Florida’s pride wasn’t the only thing to take a hit this past postseason; the athletic department’s financial bottom line did as well.

According to the Gainesville Sun, it was revealed during a university system budget meeting Wednesday that UF lost in the neighborhood of $840,000 on its trip to the Sugar Bowl. The Gators lost 33-23 to former UF defensive coordinator Charlie Strong‘s Louisville Cardinals in a game that was 30-10 entering the fourth quarter.

As is ofttimes the case, it was the allotment of tickets that played a significant role the financial deficit. According to an early-January report by the Orlando Sentinel, UF sold less than 7,000 of the 17,500 tickets allotted to them; the Sun wrote that the loss was “mostly due to unsold tickets.”

The Gators’ plight, mirrored by several other schools in the SEC, led to the ticket allotment issue to be addressed during the conference’s recently-completed spring meetings. From the paper:

UF was one of several SEC schools that took a loss on bowl ticket sales this past year, something that the league addressed at its annual spring meetings in Destin last month.
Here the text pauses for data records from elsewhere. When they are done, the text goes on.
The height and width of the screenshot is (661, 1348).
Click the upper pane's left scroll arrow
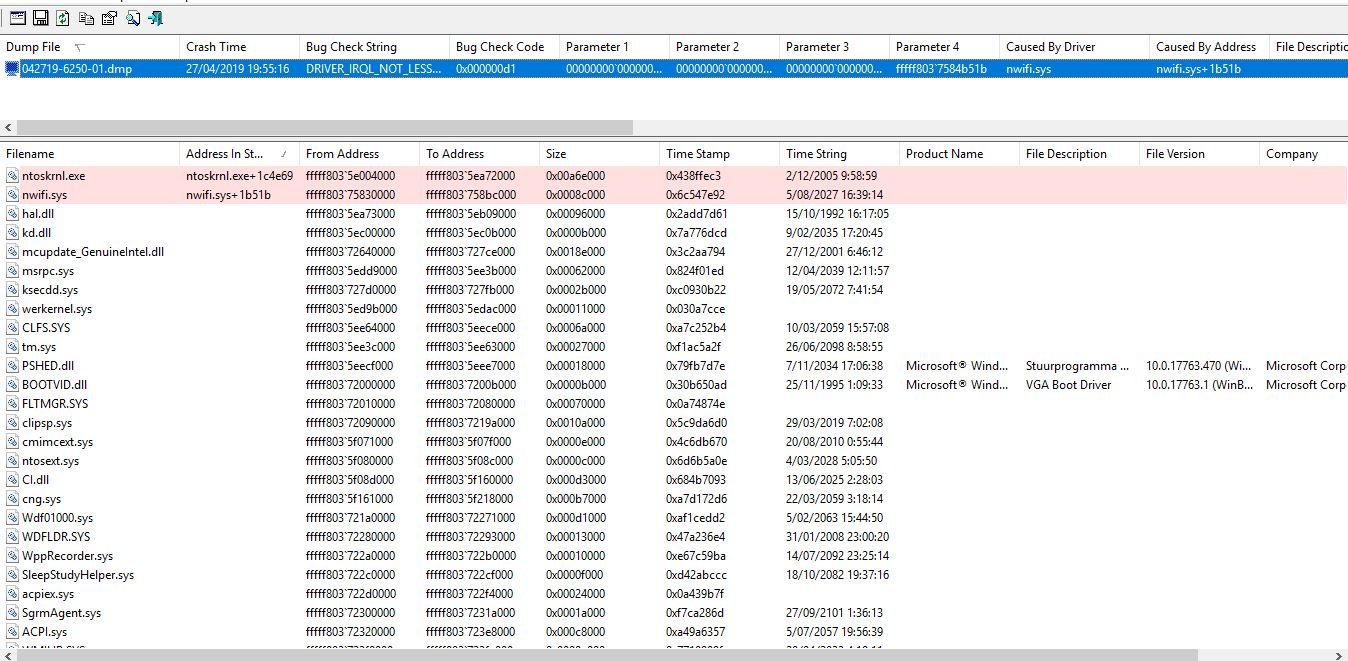(8, 128)
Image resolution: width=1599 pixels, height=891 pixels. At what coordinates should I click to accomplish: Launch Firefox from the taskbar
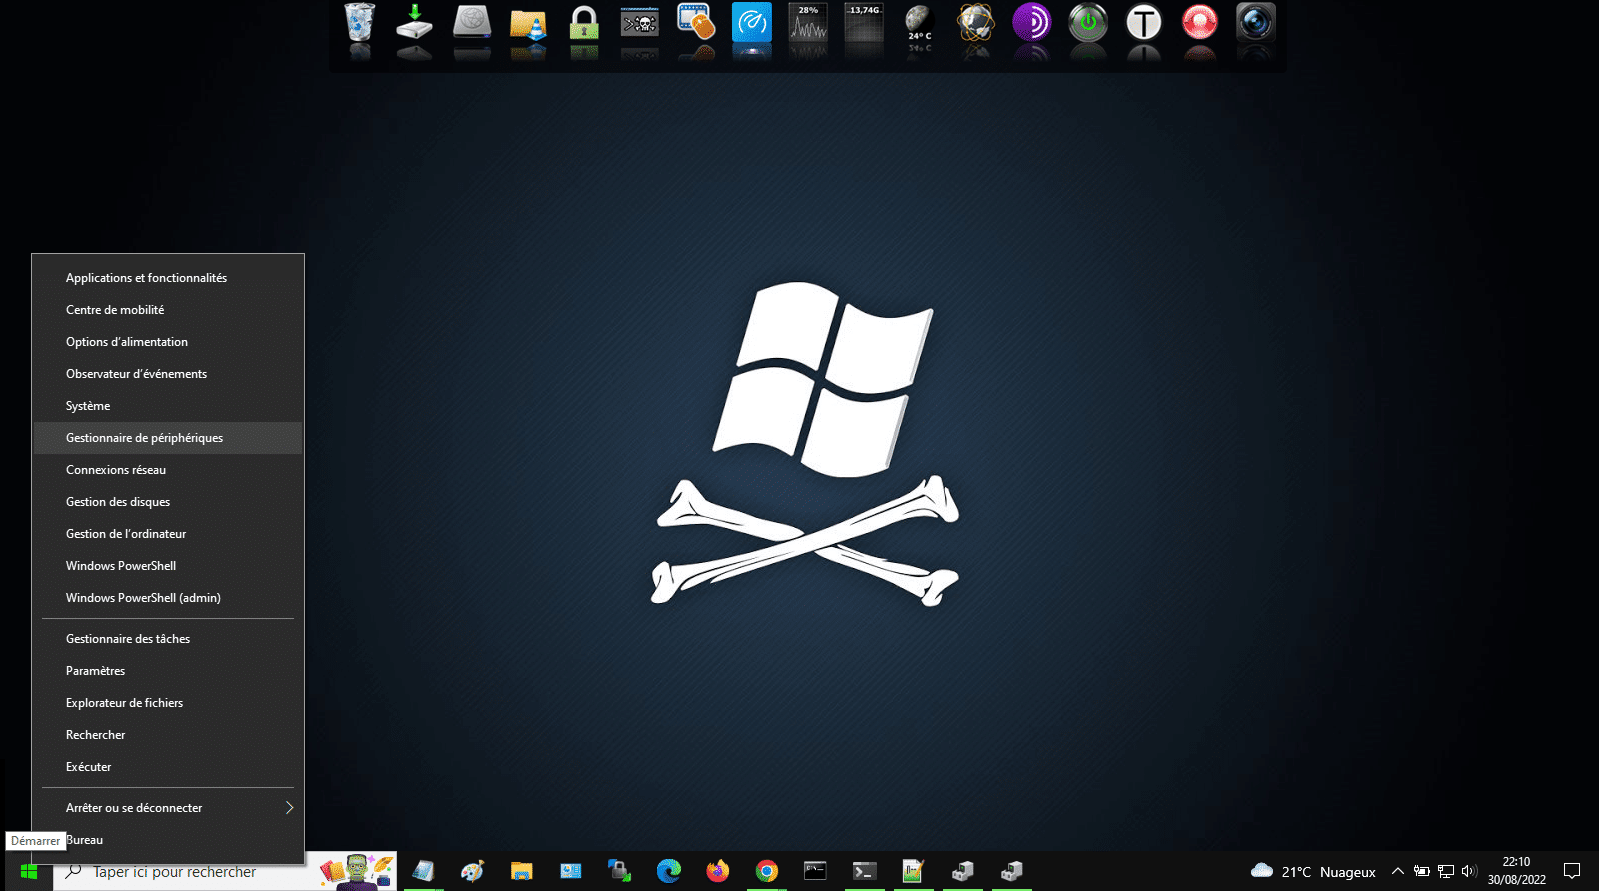717,871
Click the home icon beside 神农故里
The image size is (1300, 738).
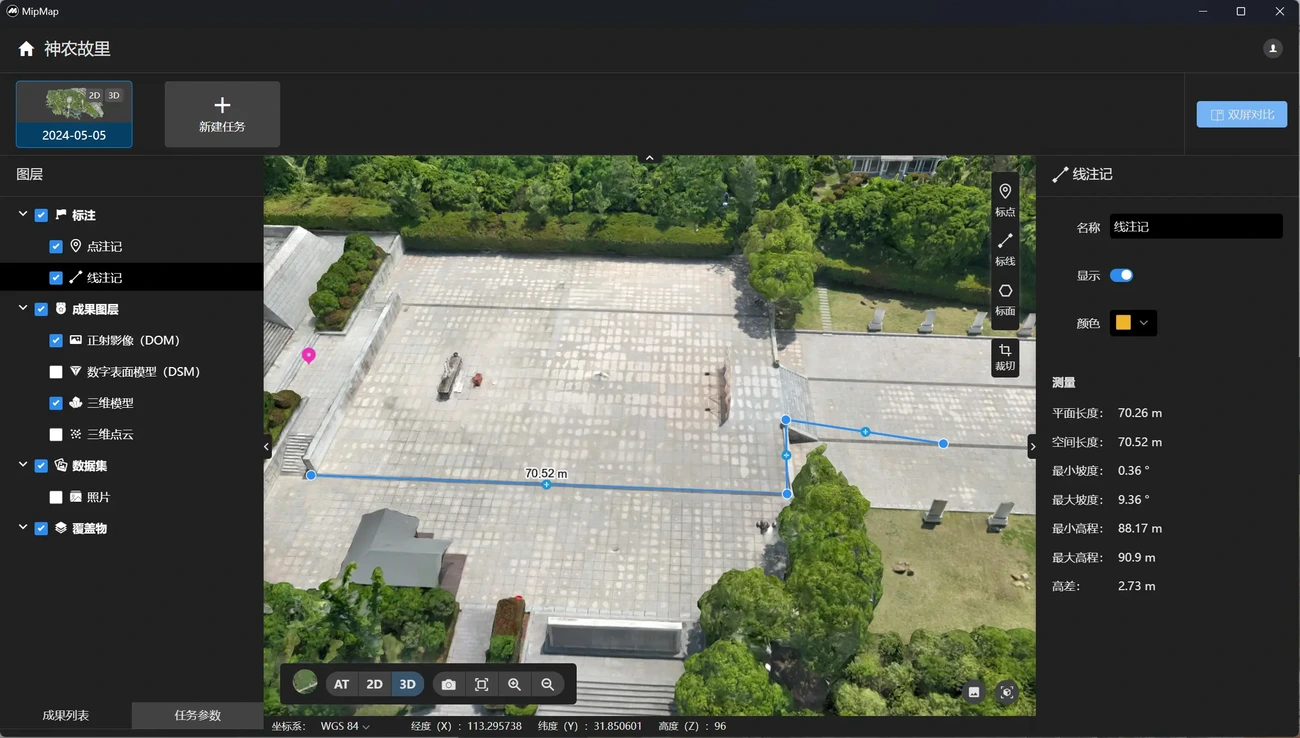click(26, 49)
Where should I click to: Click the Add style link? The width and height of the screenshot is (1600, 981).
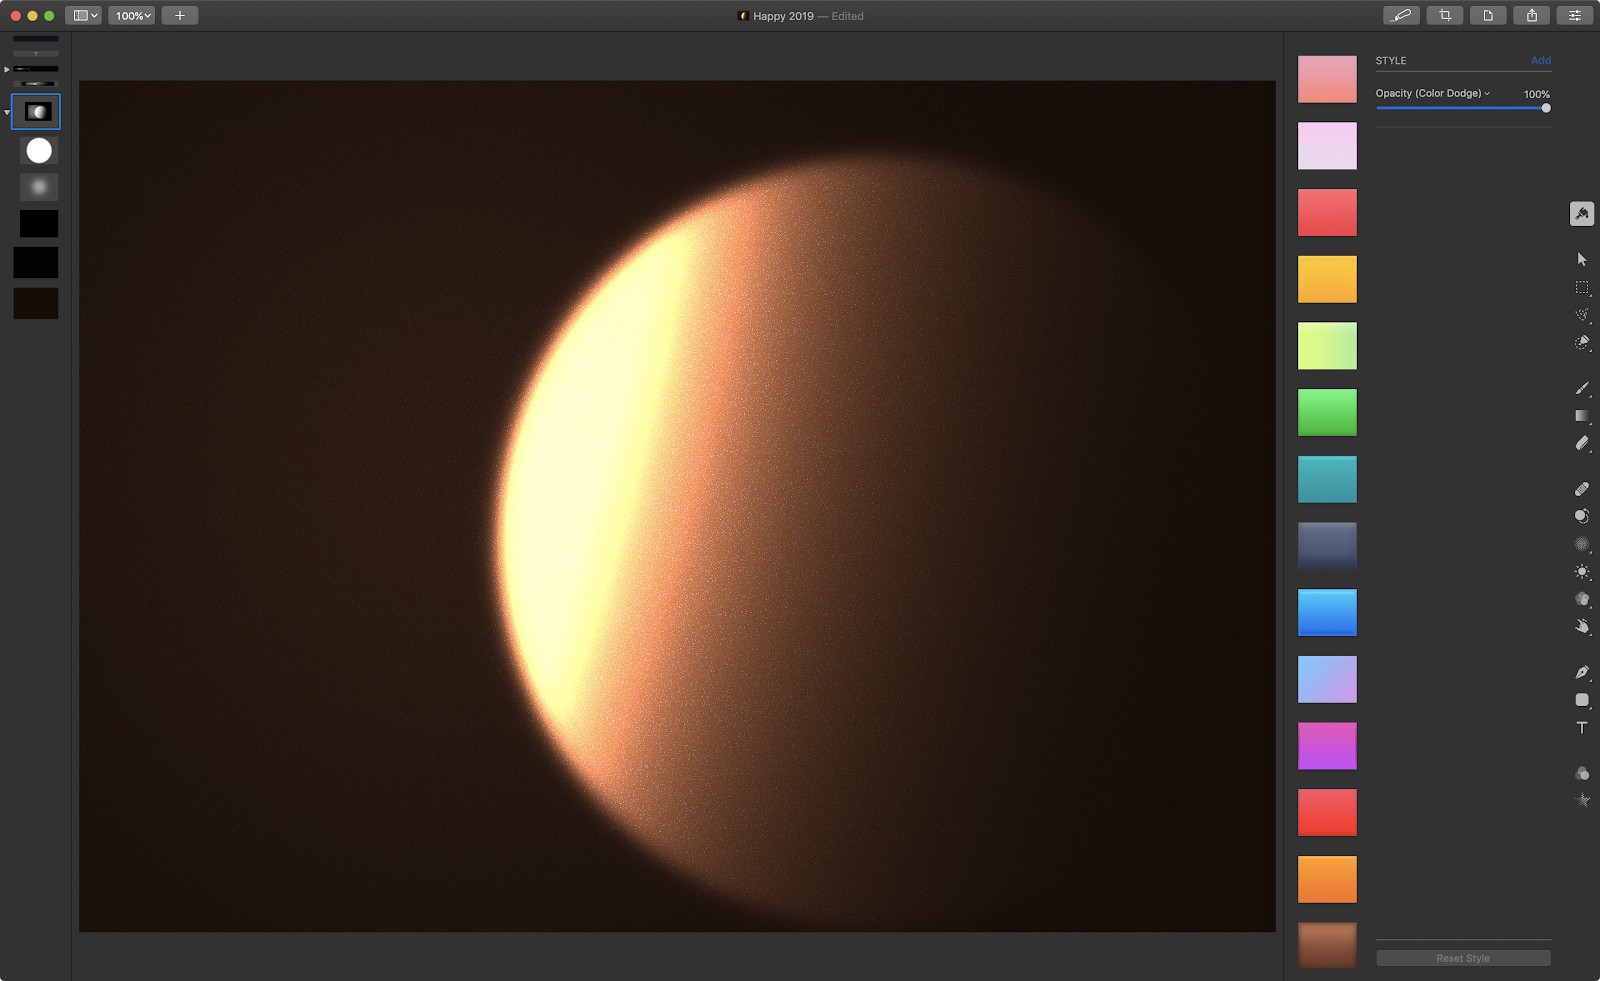pos(1540,61)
Commissioner Mike Slive said the SEC will be pushing for a lower minimum number of tickets that bowls can require league schools to purchase in the future.

The good news for Florida and others in similar situations? The chief operating officer of the College Football Playoff, Michael Kelly, said today that “the number of required tickets for schools in host bowls will drop from 17,500 to 12,500.”

Whether conferences such as the SEC will seek a deeper reduction in the ducat requirement remains to be seen.